Let me give you four false “facts” that homiletics students of West Coast Baptist College put together:

1. Books write themselves without the need of an author.

2. Cars build themselves without the need of a manufacturer.

3. Music composes itself into beautiful harmonies without the need of a composer.

Now, any kindergarten student could testify that the above three statements have as much truth to them as the flat-earth theory. However, countless university lecturers and professors are paid big dollars to promote the “reality” of this last false fact:

4. The whole universe came into being through a process of random chance and beneficial mutations, without any need of a Designer.

The true fact of the matter is that evolution is just a big fairytale for grownups! The French Enlightenment philosopher Voltaire states it most simply: “If a watch proves the existence of a watchmaker but the existence of the universe does not prove the existence of a great Architect, then I consent to be called a fool.” The evolutionist’s argument is so illogical, it really lends toward deception. There is a Designer of this wonderful universe: “In the beginning God.”

Australian pastor J. Sidlow Baxter gives this powerful breakdown of the first verse of the Bible:

““In the beginning God”—that denies Atheism with its doctrine of no God.

“In the beginning God”—that denies Polytheism with its doctrine of many gods.

“In the beginning God created”—that denies Fatalism with its doctrine of chance.

“In the beginning God created”—that denies Evolution with its doctrine of infinite becoming.

“God created heaven and earth”—that denies Pantheism which makes God and the universe identical.

“God created heaven and earth”—that denies Materialism which asserts the eternity of matter.

Thus, this first “testimony” of Jehovah is not only a declaration of Divine truth, but a repudiation of human error.”

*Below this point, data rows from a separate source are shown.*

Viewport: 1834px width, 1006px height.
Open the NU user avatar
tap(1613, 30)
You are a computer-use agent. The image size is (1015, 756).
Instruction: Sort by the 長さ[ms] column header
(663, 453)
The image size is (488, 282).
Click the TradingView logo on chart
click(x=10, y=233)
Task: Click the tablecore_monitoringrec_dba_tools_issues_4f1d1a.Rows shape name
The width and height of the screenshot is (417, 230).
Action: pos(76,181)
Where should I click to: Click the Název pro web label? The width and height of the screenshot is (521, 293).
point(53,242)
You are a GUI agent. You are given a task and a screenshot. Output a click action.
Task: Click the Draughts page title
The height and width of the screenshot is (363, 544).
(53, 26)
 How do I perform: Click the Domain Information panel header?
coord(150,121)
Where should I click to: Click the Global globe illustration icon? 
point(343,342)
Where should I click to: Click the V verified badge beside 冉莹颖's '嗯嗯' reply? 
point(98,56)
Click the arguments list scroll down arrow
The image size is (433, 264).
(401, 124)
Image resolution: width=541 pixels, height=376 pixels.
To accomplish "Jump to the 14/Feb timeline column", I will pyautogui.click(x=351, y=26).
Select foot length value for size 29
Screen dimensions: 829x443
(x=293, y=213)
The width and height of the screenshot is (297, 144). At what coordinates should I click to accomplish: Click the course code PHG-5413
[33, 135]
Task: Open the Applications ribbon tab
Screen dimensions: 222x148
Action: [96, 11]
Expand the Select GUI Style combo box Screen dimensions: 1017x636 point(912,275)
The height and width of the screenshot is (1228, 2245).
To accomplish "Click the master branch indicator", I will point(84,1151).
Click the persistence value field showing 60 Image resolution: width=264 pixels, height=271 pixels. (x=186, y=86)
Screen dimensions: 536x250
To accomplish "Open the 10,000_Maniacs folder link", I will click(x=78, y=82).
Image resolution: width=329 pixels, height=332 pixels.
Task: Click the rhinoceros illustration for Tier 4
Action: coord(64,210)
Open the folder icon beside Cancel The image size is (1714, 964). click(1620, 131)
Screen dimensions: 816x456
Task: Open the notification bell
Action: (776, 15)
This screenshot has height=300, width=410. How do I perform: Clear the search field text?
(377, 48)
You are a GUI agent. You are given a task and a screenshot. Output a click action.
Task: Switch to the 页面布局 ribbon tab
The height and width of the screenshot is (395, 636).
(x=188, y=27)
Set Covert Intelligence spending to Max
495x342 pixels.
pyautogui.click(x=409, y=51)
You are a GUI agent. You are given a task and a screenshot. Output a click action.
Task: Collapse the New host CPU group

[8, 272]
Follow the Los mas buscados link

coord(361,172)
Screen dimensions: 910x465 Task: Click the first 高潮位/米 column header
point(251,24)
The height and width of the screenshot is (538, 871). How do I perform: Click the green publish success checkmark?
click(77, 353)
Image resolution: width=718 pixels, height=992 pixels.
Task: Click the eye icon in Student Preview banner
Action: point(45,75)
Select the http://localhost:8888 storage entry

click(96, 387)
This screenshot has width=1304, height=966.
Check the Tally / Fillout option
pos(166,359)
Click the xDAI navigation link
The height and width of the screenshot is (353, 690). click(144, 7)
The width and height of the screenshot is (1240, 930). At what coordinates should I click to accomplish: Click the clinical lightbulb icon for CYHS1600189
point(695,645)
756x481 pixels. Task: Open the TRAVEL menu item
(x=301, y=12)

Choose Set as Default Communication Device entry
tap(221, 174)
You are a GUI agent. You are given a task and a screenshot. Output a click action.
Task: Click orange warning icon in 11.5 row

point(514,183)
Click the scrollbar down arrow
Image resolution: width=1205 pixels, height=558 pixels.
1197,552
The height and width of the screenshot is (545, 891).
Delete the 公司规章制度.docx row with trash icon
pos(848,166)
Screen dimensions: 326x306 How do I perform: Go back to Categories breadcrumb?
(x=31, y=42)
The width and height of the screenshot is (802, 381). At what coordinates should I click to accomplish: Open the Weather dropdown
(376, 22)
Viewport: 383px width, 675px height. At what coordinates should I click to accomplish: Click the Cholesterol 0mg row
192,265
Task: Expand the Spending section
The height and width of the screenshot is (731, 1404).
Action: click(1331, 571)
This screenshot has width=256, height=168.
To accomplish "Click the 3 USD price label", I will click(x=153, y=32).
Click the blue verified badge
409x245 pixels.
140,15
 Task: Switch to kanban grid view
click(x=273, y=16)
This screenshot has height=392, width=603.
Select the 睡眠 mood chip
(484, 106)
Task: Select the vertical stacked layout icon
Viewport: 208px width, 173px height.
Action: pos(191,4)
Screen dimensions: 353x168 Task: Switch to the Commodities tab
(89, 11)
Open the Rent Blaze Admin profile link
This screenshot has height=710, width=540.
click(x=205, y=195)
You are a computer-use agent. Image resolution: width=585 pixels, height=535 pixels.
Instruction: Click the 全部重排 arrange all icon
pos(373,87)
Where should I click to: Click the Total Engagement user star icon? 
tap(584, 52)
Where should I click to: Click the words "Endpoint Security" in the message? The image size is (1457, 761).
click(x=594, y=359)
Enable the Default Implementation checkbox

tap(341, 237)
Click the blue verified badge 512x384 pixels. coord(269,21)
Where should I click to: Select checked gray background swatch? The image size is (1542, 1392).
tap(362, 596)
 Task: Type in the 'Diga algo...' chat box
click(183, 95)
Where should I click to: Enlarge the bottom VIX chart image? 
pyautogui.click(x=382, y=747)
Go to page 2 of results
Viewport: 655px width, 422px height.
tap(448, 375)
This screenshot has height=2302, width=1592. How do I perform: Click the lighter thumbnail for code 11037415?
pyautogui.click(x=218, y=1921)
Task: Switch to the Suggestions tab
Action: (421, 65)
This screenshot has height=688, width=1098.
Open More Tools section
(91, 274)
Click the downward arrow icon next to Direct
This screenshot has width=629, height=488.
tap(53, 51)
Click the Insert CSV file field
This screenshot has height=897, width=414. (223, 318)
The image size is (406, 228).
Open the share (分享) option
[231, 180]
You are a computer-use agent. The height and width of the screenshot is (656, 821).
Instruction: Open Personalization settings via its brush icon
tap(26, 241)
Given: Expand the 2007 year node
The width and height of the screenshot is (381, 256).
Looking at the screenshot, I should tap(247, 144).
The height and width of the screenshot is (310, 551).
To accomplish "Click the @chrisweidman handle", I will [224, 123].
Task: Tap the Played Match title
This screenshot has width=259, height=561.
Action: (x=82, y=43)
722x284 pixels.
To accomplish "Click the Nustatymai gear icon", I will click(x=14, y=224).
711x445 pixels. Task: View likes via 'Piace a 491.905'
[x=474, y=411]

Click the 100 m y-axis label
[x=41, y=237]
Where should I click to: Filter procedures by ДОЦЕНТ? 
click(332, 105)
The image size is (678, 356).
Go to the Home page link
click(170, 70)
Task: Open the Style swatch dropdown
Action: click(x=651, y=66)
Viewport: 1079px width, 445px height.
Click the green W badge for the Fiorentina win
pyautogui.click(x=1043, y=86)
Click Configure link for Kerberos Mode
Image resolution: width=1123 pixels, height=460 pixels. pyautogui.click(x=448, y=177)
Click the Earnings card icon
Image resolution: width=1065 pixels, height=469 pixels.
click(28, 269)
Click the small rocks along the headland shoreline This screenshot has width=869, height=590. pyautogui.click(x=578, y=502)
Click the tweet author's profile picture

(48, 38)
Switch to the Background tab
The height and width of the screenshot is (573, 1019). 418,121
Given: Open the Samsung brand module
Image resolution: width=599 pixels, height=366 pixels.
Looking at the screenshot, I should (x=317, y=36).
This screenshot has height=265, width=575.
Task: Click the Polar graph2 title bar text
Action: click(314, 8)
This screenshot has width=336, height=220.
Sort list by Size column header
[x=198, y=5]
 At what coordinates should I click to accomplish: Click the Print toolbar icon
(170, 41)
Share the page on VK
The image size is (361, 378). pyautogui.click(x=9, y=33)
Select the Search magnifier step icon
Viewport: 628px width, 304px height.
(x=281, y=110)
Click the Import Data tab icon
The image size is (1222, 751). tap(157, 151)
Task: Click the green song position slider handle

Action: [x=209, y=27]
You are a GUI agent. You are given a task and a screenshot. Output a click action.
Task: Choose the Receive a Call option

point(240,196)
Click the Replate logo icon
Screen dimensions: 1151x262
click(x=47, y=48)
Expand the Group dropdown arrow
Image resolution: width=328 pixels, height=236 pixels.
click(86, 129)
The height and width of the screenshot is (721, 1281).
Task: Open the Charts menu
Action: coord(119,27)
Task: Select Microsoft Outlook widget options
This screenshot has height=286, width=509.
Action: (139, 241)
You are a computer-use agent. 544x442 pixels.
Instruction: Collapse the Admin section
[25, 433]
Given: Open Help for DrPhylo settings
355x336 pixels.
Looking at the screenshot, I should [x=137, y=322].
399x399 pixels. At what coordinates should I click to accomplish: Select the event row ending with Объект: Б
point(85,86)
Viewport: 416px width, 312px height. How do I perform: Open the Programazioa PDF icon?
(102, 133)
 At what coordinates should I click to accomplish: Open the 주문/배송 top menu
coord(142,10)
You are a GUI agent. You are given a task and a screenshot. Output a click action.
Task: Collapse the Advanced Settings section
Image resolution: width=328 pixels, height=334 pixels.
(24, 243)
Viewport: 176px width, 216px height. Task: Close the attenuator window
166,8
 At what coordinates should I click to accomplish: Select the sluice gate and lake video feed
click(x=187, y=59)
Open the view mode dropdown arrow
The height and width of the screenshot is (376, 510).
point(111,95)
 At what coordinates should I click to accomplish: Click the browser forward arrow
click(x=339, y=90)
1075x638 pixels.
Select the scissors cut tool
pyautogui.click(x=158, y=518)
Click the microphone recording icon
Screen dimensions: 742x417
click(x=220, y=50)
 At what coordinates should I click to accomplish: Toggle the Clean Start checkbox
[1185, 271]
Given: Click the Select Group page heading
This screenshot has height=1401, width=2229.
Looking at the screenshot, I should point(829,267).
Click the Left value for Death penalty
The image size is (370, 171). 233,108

No one can get by the first verse of the Bible without having to submit to the authority of the Bible. Couldn’t God have used evolution? That is a silly and intrusive question. God told us He didn’t use evolution. He did everything in six days. Evolution needs more than six days. People reject the creation account because they don’t want to deal with the God of Scripture. Evolution is hostile to the Word of God.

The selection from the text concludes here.